Luis Juanes, conductor de Tuvisa, coincide con él. Alerta de que los autobuses urbanos también suelen encontrarse con las paradas llenas de coches particulares, «y eso nos impide utilizarlas. La consecuencia es que, sin quererlo, frenamos el tráfico». Juanes, que lleva 17 años al volante, dice que «nosotros llevamos un vehículo de doce metros -dieciocho si es articulado-, y necesitamos un mínimo de espacio». Esas dimensiones son las que han provocado que sus compañeros hayan hecho «maniobras imposibles» para atravesar las obras de la plaza de la Virgen Blanca. «En la parte de arriba, al inicio de Mateo Moraza, los urbanos están obligados a invadir la acera y casi tocan las escaleras de San Miguel», sostiene.

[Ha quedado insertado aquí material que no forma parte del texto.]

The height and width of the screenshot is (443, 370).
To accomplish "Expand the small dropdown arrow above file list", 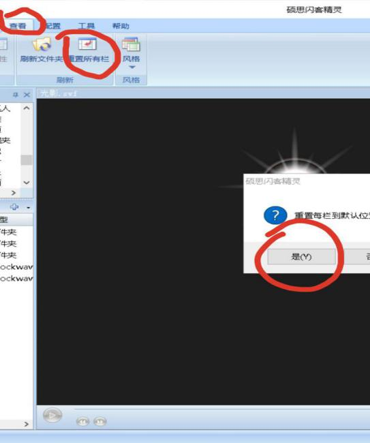I will (28, 208).
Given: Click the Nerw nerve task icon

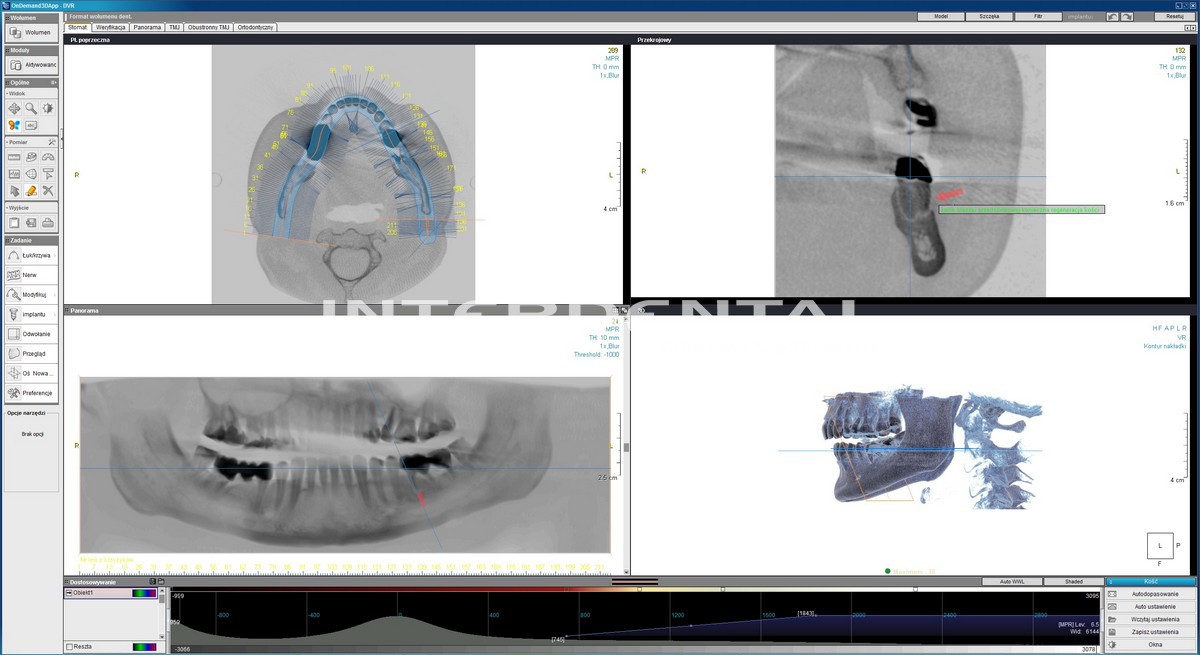Looking at the screenshot, I should coord(14,275).
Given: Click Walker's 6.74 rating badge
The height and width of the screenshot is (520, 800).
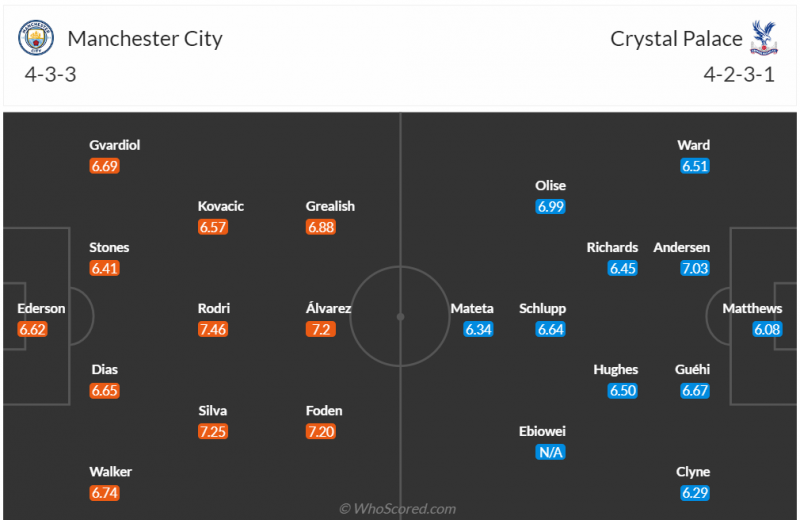Looking at the screenshot, I should click(105, 492).
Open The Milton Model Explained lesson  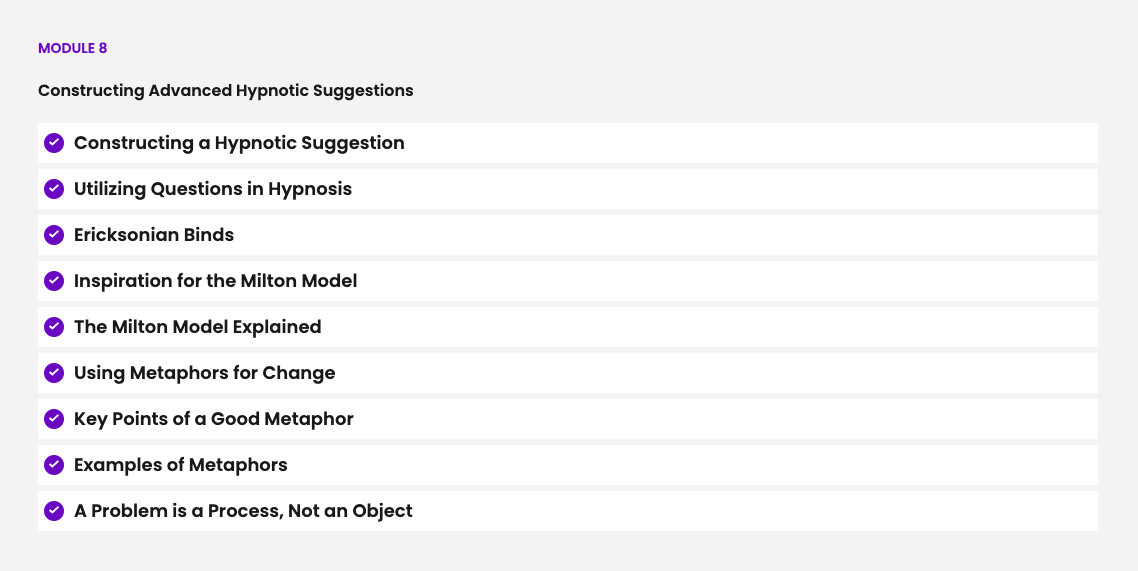197,327
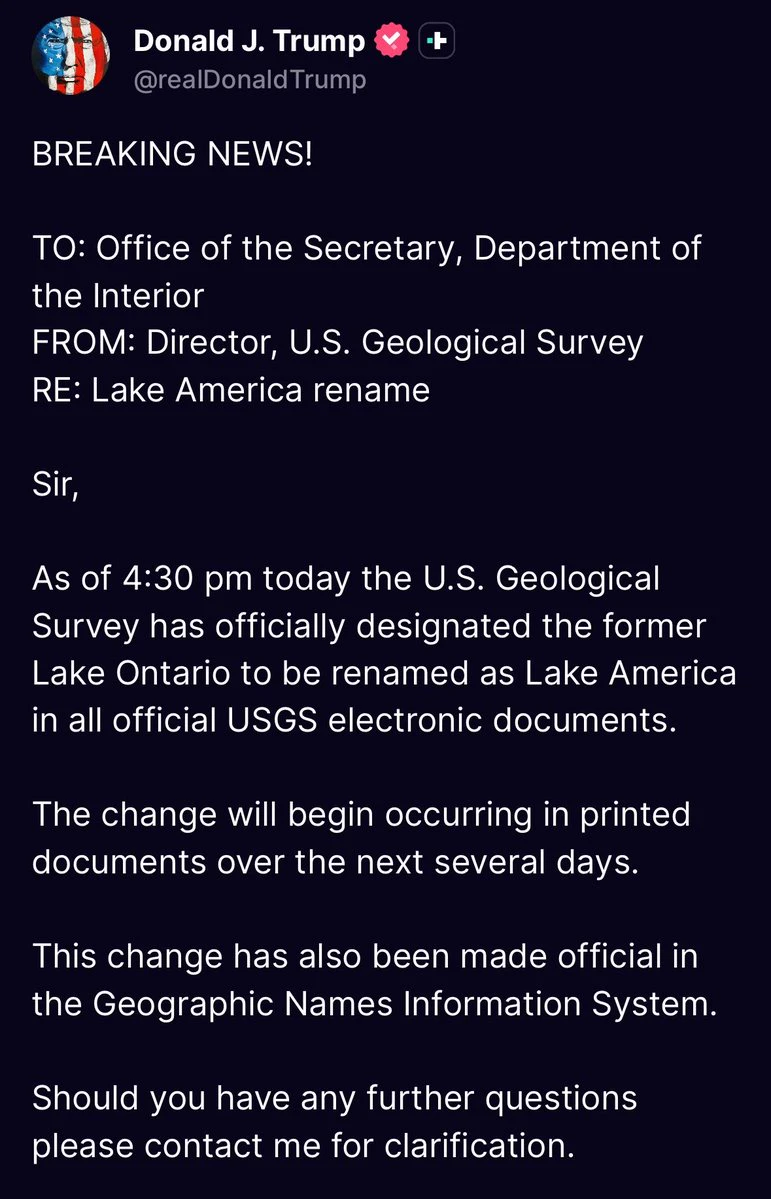The width and height of the screenshot is (771, 1199).
Task: Select the "documents over the next several days" line
Action: tap(335, 863)
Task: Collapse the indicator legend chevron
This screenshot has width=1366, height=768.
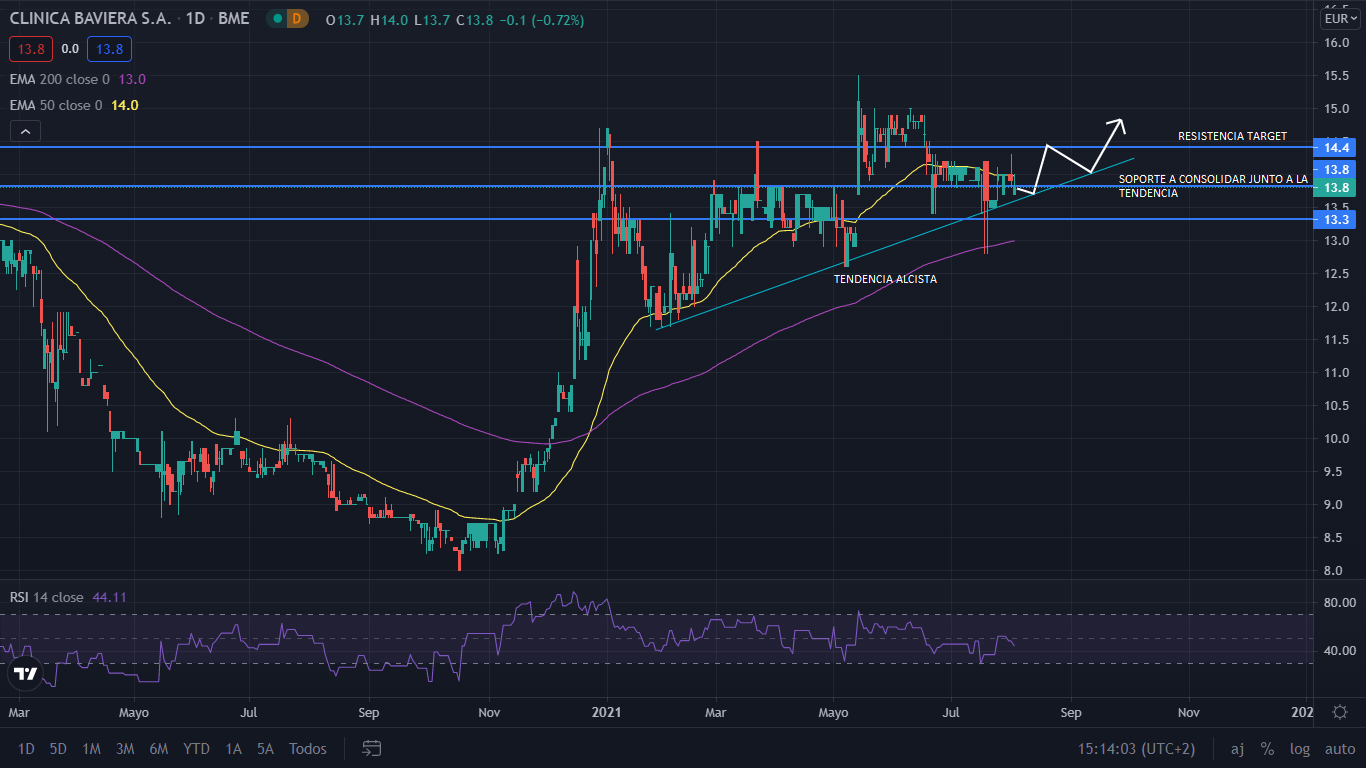Action: point(25,131)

A su juicio, las calles que más tráfico han ganado son el Bulevar de Euskal Herria, México y Domingo Beltrán. Agrega que cada vez hay «más coches» que pasan por las mismas arterias, de modo que propone una mejora de la regulación semafórica. «Por ejemplo, en la confluencia de Los Herrán con Pío XII y Postas, frente al Gobierno Militar».
«El jeta del café»
José Antonio García, a bordo de su taxi, remarca que las dobles filas «son nuestro calvario». Y para poner un ejemplo se fija en Manuel Iradier, donde hay dos carriles «y resulta que pierdes uno porque a un jeta se le ha ocurrido parar el coche para tomar un café».
El presidente de la asociación de taxistas alaveses, Alatax, resalta el «clarísimo» aumento de tráfico que han registrado calles como la Avenida de Zabalgana. «La ciudad cambia y eso se nota», asegura.